TASK STATEMENT =
Copy all the lines of the data that include the word "item".

Stored data entries:
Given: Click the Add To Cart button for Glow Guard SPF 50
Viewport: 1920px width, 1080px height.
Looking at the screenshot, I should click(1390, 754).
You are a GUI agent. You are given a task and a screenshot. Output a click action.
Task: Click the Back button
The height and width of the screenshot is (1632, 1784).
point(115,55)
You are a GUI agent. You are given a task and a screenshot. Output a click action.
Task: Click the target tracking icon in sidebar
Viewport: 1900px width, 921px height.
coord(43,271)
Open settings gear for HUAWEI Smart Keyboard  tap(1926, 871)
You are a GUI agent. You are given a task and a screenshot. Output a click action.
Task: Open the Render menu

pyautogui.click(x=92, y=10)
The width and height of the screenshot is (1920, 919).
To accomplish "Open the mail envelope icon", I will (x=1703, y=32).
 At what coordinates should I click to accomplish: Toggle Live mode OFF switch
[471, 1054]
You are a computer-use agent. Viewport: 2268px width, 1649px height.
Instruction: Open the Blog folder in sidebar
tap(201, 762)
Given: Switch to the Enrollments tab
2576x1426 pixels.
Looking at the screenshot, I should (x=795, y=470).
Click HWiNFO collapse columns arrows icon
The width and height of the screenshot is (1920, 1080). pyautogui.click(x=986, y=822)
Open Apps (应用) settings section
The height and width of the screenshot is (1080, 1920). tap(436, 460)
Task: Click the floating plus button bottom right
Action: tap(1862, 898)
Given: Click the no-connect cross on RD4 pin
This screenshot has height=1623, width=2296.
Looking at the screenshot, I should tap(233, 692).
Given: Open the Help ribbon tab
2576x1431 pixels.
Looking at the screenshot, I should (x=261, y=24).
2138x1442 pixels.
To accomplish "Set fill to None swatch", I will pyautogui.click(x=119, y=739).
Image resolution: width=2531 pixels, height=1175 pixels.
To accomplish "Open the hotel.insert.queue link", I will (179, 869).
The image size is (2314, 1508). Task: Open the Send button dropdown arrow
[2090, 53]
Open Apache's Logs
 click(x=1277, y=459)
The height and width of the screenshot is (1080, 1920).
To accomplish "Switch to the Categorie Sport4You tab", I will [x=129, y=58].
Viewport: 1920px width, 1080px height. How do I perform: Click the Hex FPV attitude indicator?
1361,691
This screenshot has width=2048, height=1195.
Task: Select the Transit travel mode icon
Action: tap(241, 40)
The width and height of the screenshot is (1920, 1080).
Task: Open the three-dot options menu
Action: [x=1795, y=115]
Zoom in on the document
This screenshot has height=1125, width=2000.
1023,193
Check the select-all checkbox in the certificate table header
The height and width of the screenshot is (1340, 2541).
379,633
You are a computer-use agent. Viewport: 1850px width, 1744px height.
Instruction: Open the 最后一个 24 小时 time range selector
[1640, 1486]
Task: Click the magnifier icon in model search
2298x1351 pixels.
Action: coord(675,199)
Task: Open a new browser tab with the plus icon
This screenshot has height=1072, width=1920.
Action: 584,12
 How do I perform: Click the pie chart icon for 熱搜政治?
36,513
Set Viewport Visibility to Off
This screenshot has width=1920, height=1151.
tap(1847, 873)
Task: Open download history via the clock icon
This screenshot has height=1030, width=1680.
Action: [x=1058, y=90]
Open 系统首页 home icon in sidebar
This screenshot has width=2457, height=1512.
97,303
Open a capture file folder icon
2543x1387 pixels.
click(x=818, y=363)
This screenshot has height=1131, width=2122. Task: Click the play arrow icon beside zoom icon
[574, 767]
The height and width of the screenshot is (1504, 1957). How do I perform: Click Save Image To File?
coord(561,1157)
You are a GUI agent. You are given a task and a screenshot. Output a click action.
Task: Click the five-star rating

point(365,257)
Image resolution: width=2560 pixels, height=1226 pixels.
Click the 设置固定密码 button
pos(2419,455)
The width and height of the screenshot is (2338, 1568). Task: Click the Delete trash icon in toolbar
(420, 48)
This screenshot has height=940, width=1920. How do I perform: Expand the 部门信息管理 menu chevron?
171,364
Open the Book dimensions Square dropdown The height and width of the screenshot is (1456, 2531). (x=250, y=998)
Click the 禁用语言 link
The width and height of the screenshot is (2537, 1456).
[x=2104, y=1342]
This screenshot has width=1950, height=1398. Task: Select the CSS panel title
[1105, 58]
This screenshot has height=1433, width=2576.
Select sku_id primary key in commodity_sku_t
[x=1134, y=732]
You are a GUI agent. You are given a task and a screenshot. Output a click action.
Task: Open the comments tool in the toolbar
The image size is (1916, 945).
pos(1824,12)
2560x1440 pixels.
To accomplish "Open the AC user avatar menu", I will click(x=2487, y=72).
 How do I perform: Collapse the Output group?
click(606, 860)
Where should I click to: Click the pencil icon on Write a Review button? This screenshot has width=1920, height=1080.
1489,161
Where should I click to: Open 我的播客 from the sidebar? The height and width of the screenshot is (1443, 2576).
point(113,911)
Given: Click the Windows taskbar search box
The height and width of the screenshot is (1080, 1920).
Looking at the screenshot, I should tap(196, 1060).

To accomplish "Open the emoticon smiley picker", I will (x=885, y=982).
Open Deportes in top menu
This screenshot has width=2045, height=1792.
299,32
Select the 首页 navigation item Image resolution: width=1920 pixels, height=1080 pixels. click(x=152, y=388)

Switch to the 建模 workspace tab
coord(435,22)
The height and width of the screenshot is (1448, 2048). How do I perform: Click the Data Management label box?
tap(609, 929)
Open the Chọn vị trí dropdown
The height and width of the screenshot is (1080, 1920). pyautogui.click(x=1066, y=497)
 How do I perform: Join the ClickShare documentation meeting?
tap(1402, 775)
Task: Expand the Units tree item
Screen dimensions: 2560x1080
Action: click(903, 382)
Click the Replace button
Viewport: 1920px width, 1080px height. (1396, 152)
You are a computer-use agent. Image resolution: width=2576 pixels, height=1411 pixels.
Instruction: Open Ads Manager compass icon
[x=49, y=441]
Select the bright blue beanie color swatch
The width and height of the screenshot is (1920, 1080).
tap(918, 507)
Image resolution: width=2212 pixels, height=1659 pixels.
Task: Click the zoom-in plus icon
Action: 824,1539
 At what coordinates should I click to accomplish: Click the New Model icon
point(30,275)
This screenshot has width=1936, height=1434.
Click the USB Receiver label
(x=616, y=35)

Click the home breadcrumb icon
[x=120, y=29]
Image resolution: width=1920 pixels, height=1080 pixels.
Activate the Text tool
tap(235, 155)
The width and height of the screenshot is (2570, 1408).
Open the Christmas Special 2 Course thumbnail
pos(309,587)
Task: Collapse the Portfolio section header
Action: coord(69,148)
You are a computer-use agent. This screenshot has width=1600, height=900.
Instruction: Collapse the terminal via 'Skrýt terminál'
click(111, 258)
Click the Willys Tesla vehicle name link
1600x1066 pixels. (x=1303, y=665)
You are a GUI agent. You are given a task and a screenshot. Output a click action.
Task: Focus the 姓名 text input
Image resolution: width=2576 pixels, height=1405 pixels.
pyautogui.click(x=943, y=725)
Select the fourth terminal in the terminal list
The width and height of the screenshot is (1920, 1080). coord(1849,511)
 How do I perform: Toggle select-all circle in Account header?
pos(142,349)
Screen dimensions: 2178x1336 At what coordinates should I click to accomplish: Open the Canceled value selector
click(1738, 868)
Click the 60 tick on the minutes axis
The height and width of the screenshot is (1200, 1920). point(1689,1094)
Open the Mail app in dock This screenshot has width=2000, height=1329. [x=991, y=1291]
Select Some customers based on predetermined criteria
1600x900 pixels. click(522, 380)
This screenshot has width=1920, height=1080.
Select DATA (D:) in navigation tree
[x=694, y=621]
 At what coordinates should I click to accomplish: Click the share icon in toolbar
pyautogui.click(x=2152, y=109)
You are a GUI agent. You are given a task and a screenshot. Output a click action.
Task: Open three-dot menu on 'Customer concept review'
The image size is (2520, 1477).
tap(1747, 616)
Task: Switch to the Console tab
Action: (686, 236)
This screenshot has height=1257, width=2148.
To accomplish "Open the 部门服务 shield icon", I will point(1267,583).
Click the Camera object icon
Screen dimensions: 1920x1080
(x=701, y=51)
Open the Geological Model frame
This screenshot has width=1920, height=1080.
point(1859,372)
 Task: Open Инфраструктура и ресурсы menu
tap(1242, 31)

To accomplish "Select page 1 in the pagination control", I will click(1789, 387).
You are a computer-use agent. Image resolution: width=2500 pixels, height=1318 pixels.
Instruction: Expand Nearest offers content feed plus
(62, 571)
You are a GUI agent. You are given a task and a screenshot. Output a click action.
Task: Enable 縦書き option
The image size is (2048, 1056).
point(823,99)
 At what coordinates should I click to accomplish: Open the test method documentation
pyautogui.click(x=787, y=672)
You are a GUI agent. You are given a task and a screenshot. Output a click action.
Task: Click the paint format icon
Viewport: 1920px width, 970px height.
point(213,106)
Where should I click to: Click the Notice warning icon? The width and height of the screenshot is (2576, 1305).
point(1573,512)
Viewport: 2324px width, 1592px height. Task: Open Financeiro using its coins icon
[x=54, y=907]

SOLVED EXERCISE =
Select the 首页 navigation item Image resolution: width=1920 pixels, height=1080 pixels. click(x=152, y=388)
Task: Expand the Units tree item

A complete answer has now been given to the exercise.